Gelbar’s call to the new Palestine Authority, will be more realistic this time, and to use the NAKBA as a genuine opportunity to adopt an idea and ideology of coexistence for a Jewish and Arab national entity that could make peace with each other.
Yet Palestinian Authority attention on the day of the Nakba did not focus on the UN “partition resolution” #181 or the UN “territories for peace” resolution #242. Instead, what the PA repeatedly proclaimed and quoted was UN resolution #194, a decision enacted on December 10, 1948 that mandates the “right of return” for Palestinian Arabs who left their homes and villages to return to the villages where they came from, even if they do not exist. The PA is well aware that the US, Canada, the EU nations, Japan and Scandinavian countries introduce #194 every year, and that renewed mandate serves as the basis to provide funds for UNRWA, the United Nations Relief and Works Agency, which operates more than thirty refugee camps, in Gaza, the west bank, Lebanon, Syria and Jordan, confining three million Palestinian Arabs to what the UN defines as “temporary shelters” for all of these years.
Encouraged by the UN, Palestinian Arab refugee camp residents will not settle for life on the west bank and Gaza. The first decision of the Palestine Authority, indeed, was to disallow housing improvement in these UNRWA camps, since these homes are temporary dwellings.
On Thursday, May 13, the morning that the rioting started, Omar Bessisso, the head of Relations and External Media Department in the PA’s Ministry of Information, granted an interview to Raanana journalist Aaron Lerner, in which he stated that “the central message of today is that ‘… our Palestinian refugees must return to their homeland.” Bessisso stressed that every refugee must be given the right to choose between compensation and returning to within Israel.
It was therefore no surprise when Palestinian Arabs, carrying United Nations flags in every city and refugee camp under the control of the Palestine Authority began their processions on Thursday, which very quickly erupted into violence. Since Israeli troops no longer patrol Arab cities in the west bank and Gaza, casualties were not as great on both sides as they could have been.
Missing from the lips of Palestinian Authority spokesmen in Arabic for the past four years has been any call for Palestinian Arab independence that would be confined to the west bank, Gaza and East Jerusalem.
Arafat could could have had his moment of international media attention without Palestinian Arab dead and wounded. After all, the PA orschesrated a well-planned moment of silence with sirens, along with large mock-up keys to the lost homes and pictures of the no-longer existant five hundred and eighteen Arab villages that would assure good media coverage. The PA also organized parades from the refugee camps, where family clans marched with signs around their necks that depicted where each and every Arab refugee family had left in 1948.

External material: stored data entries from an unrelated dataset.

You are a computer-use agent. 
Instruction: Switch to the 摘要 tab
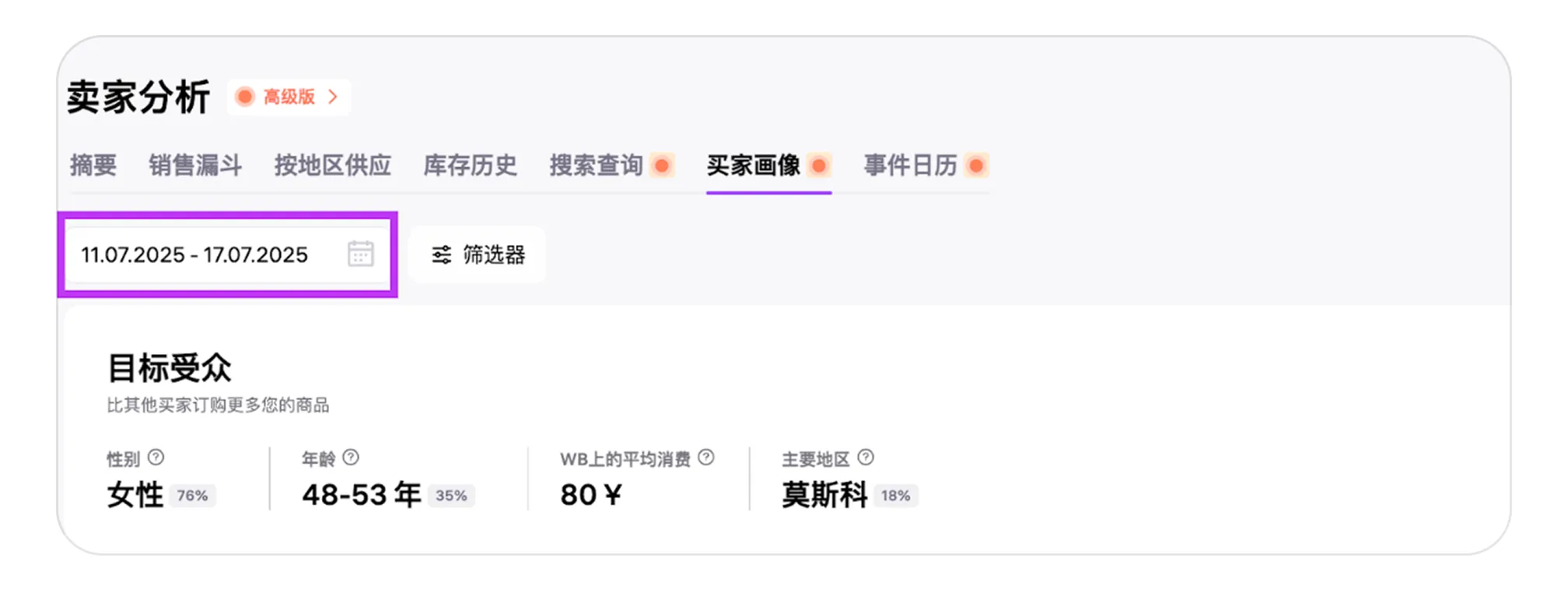[x=93, y=166]
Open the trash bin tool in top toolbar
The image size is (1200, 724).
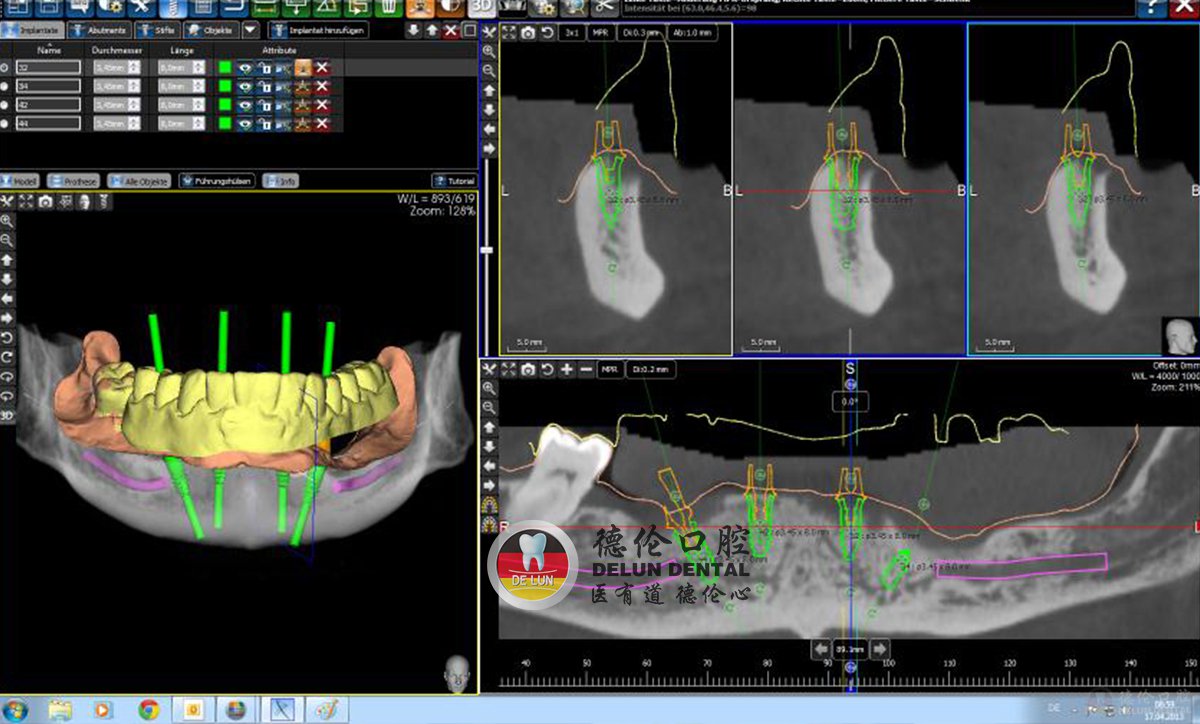(387, 7)
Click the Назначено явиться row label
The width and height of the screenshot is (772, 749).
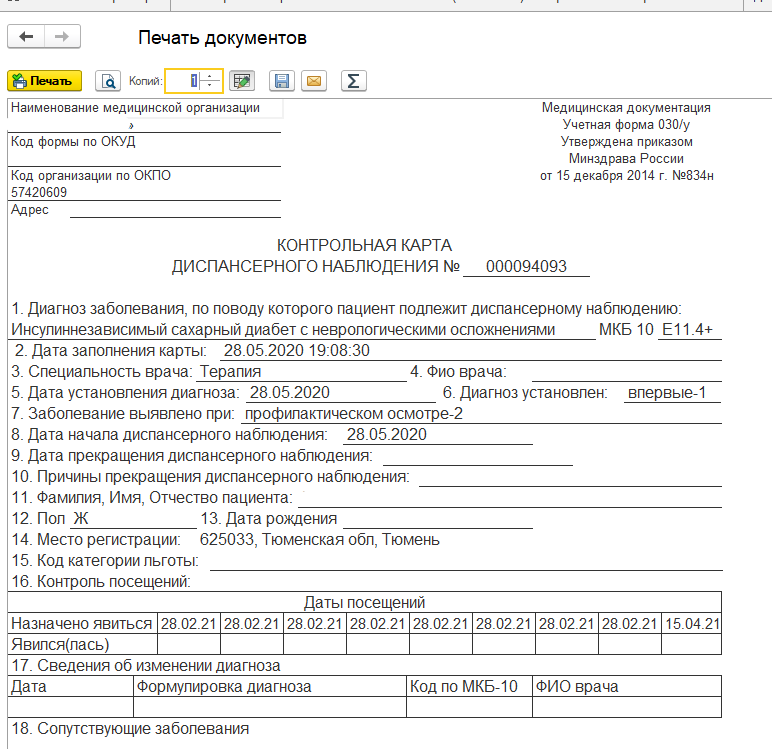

Tragically, Arafat’s violent focus on the 1948 refugees and his continuous cries to liberate Jerusalem have moved the Palestinian Arab people away from a compromise with the workable deal that the vast majority of Israel would be prepared to live with.
Abba Eban’s premonition that the Palestian Arabs never miss an opportunity to miss an opportunity could not have been more true on the day of the Nakba.